Las objeciones del presidente Duque a seis artículos de la Ley Estatutaria de la JEP han desatado toda clase de reacciones. En el ámbito constitucional, ya Juanita Goebertus, a nombre de la bancada de la oposición, las desbarató con claridad y hasta la propia Corte Constitucional le dio la razón en cuanto a la práctica de pruebas en casos de extradición.
Es evidente que prolongar la incertidumbre jurídica de la justicia transicional es altamente inconveniente. Más grave aún, las objeciones develan la intención del uribismo de torpedear la JEP, y por tanto el Acuerdo Final con las Farc. Todas razones de peso para prender las alarmas de quienes lo defendemos. Sin embargo, permítanme sugerir que las objeciones de Duque también reflejan sus debilidades y limitaciones.
Para el uribismo puro y duro, las objeciones de Duque son chimbas. Por ninguna parte aparecen sus reales aspiraciones: que los comandantes de las Farc no puedan hacer política y se vayan a la cárcel. Por lo contrario, queda implícito que tuvieron que aceptar que eso era incompatible con cualquier acuerdo de paz, lo cual es un reconocimiento de que la bandera con la cual engañaron a millones en el plebiscito era una mentira.
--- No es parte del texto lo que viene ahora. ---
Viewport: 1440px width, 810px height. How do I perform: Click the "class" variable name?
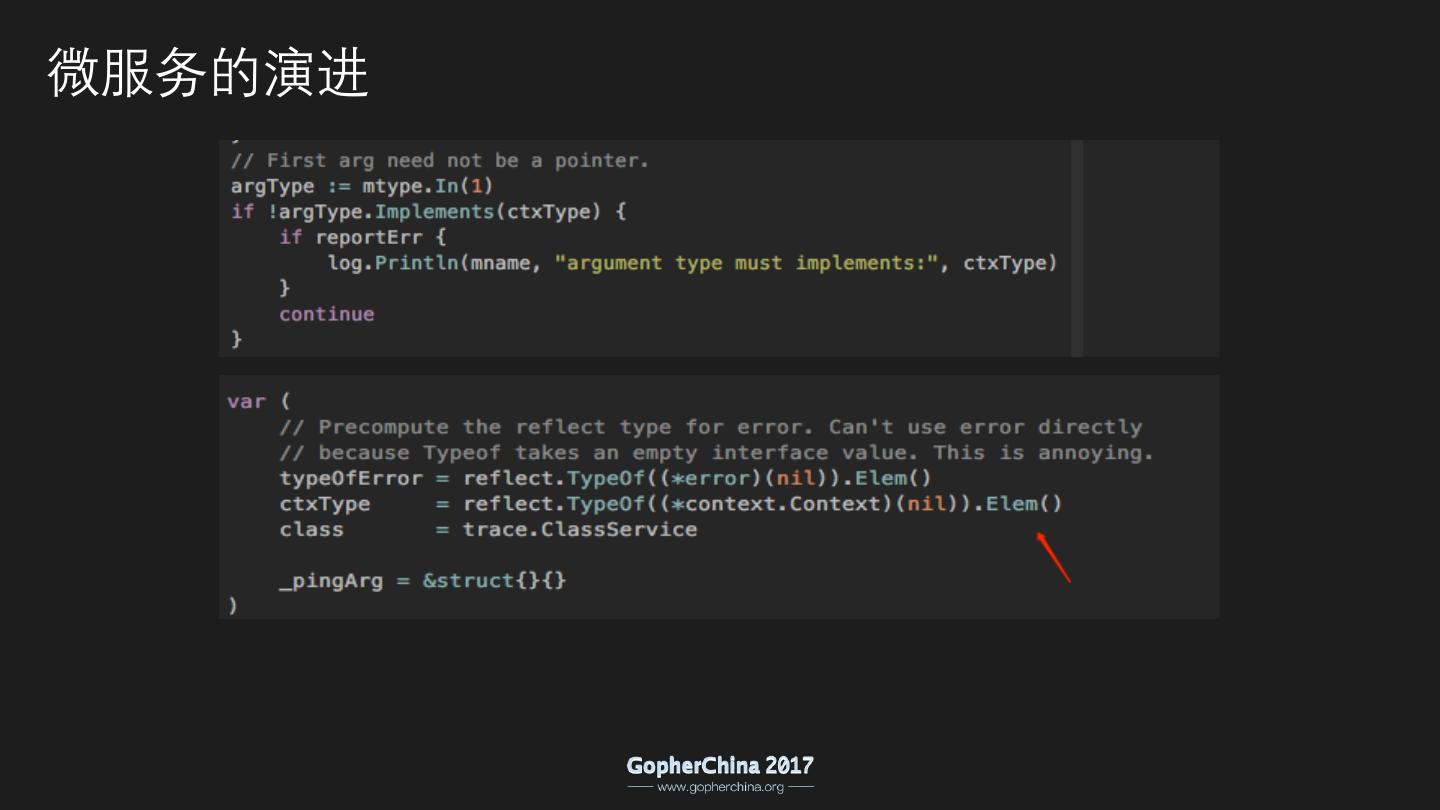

El presidente “eterno” sí lo dijo de frente: lo mejor sería acabar con la JEP en su totalidad. La amenaza de una reforma constitucional para modificar el Acto Legislativo 01 de 2017 persiste y los objetivos del furibismo siguen siendo los mismos. Lo que pasa es que su capacidad para lograrlos es cada vez más limitada. Duque no la tiene tan fácil.
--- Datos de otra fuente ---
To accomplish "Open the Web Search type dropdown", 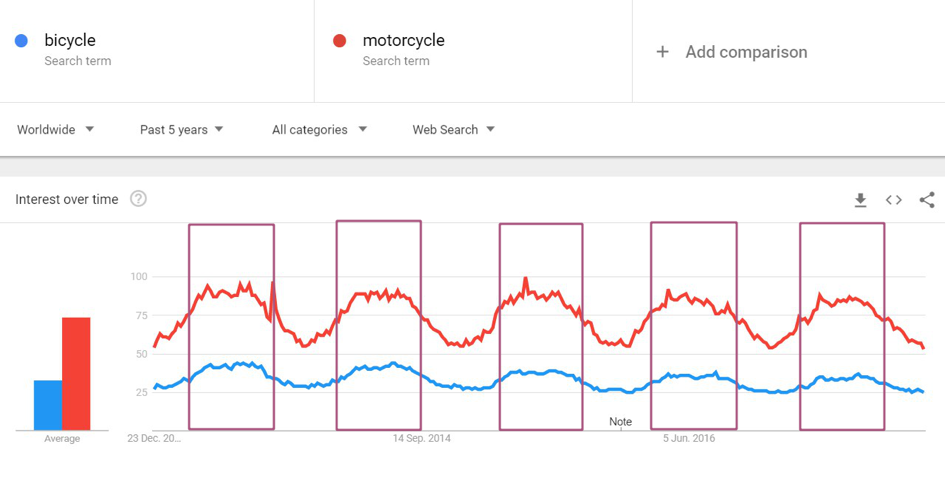I will 454,130.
Por un lado, lograr la mayoría en el Congreso, más esquiva sin mermelada, no le ha sido fácil hasta ahora y temo que será aún más difícil con un tema que ya ha sido aprobado. Por otro lado, está la cruda realidad. Hay cosas que, por mucho que quisieran, no se pueden retroceder en el tiempo. Como bien le aclaró Pablo Catatumbo a Paloma Valencia, al recordarle que él era tan senador como ella. La decisión de las Farc de cambiar las armas por la palabra es incontrovertible, irreversible y contundente.
Además, el uribismo ya no es lo que fue. La bancada del Centro Democrático puede ser la más grande en el Senado, pero, por sí sola, está lejos de tener las amplias mayorías de la aplanadora uribista de antaño. El propio Uribe, que siempre mantuvo muy altos niveles de favorabilidad en las encuestas, hoy rivaliza con Petro por tener el nivel más alto de desfavorabilidad.
El país no es el mismo de 2002 en el que parece haberse quedado anclado el uribismo. Así lo evidencia la reconfiguración del mapa electoral de 2018. La gente ya no come callada, como lo manifestaron los estudiantes a finales del año pasado y lo están demostrando desde la semana pasada los indígenas. Y hasta ahora, lo único que ha logrado Duque con sus objeciones a la JEP es resucitar al movimiento social por la paz.
No estoy sugiriendo que las objeciones no se deban tomar en serio, ni que no existan graves amenazas para la paz, ni mucho menos que bajemos la guardia. Todo lo contrario. Las fieras son más peligrosas cuando están acorraladas.
* Profesor de la Universidad Nacional de Colombia y director de Planeta Paz.